The restaurant called twice to reconfirm the 5:00pm reservation leading us to expect a madhouse when we arrived. But there were hardly any cars in the parking lot and only a couple tables filled inside. Things did fill up fast and we were glad we’d planned to be there early and be the first to order.
The menu was more sophisticated than I expected from the casual atmosphere. Our server was a pro and took my many questions about the preparation and ingredient sourcing in stride, including checking with the kitchen when needed for more complete answers. Her recommendations were also spot on.
To start, we shared a dish of marinated olives, nice variety and very good quality with firm and not overly soft textures. We also had a cheese plate, described in a separate thread, Cheeses by Goat Lady (North Carolina) and Sweet Grass Dairy (Georgia).
The cheese plate came with some slivered apples, crostini, and a basket of assorted breads. The bread is baked at another facility under the same ownership, and we managed to finish the first basket and requested another. Carol pointed out this ancient table used as the bread slicing station, worn down with use through the ages.
For me, the seafood special of the day: Pan-seared North Carolina flounder, Georgia corn puree, California wild mushrooms, cipollini onions agro dolce, fiddlehead ferns, Tega Hills nasturtium pesto, edible nasturtium blossom, $25.
More of a foraged and wild harvested selection than farm-to-table, this selection gave me a good tour of local food stocks and sensibilities. The flounder was just incredible, so fresh, juicy, and beautifully seared with a delicate dusting of spice rub. The velvety corn puree heightened the natural sweetness of the fish, and the bitter notes of the peppery nasturtium pesto and the tart-sweet tiny onions added extra depth and acidity to balance.
We don’t see fiddlehead ferns often at home, and when they are available, they’re not nearly as freshly gathered as these. I liked the firm bite and nutty taste, here’s a closer look at the fiddlehead garnish.
I had a bite of Paul’s barbecue chicken entrée and was entranced. Smoky and bursting with natural juices, the flesh was so succulent and tasty. The thickened, vinegar-based saucing was assertively sour and sweet but did not overpower the poultry. Whoever is manning the hearth knows what he/she is doing. I rarely order chicken in restaurants, but I’d get this again in a heartbeat.
The side dishes of grilled polenta, perfectly cooked roasted asparagus spears, spinach, and Georgian corn, served in separate dishes to share family style, were equally impressive. The cheese-y stoneground polenta was buttery rich and scented with char. The whole leaf spinach was silky and barely cooked. The corn had been highly recommended by our server, and it delivered both sweetness and intense corn flavor.
The children had eaten lightly to save room for dessert and the adults requested spoons to taste their treats. I missed sampling the chocolate brownie, must have been great as it disappeared first.
I hadn’t been too excited by the idea of cheesecake after relishing so much of my savory courses.

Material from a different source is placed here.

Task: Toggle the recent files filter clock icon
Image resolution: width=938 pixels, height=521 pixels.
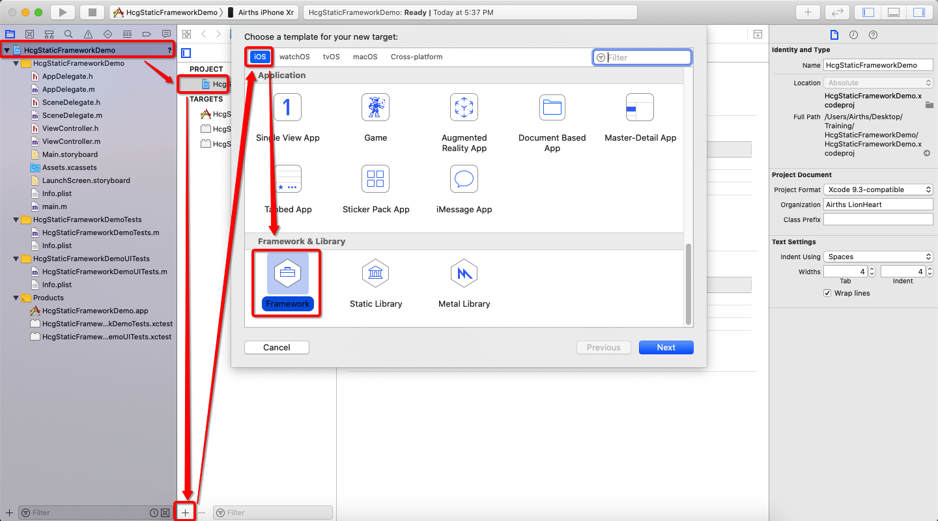Action: tap(156, 513)
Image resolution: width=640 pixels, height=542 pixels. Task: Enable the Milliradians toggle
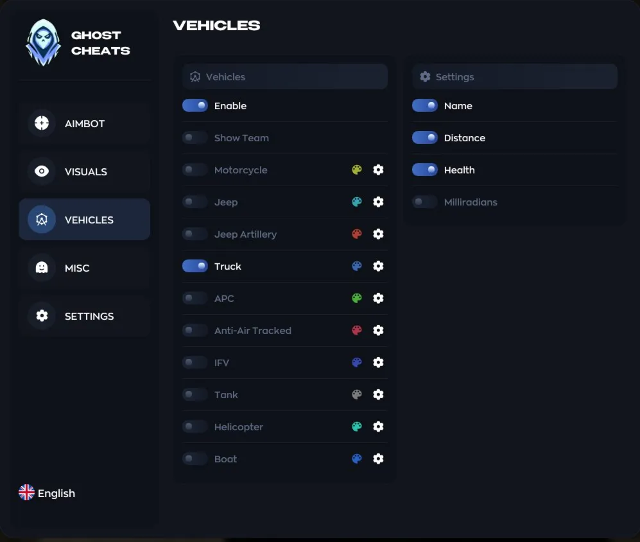click(425, 202)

But after a bite of the Hazelnut cheesecake, praline, and salted caramel gelato, I was impressed by the lightness of the cheesecake itself and the pastry chef’s ability to integrate and play off multiple forms of toasty nuts and burnt sugar in this dessert’s composition. And I can’t say enough about that salted caramel gelato.
Noble's coconut cake with cream chantilly and creme anglaise was highly recommended by our server, “even if you don’t like coconut”, and she was spot on once again. The super-fluffy and moist cake was layered with deep strata of crème Chantilly. What made it really special was the puddle of crème anglaise and the gelato crown.

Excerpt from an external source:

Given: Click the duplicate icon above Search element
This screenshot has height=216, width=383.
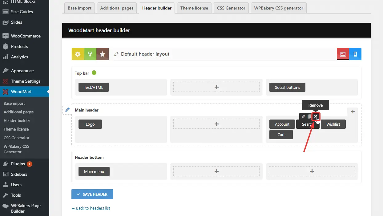Looking at the screenshot, I should (309, 116).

My friends mentioned that the owner used to have a more upscale, fine dining establishment that had closed recently and Roosters was more of a step-down place geared to families. So often these attempts to downscale do not translate well, but not so here. They also said that this meal was much better than their earlier visits, and we were still talking about how wonderful the food was the next day. I’ve read other mentions here of disappointment at Roosters, so perhaps things have turned around and it’s time to go back.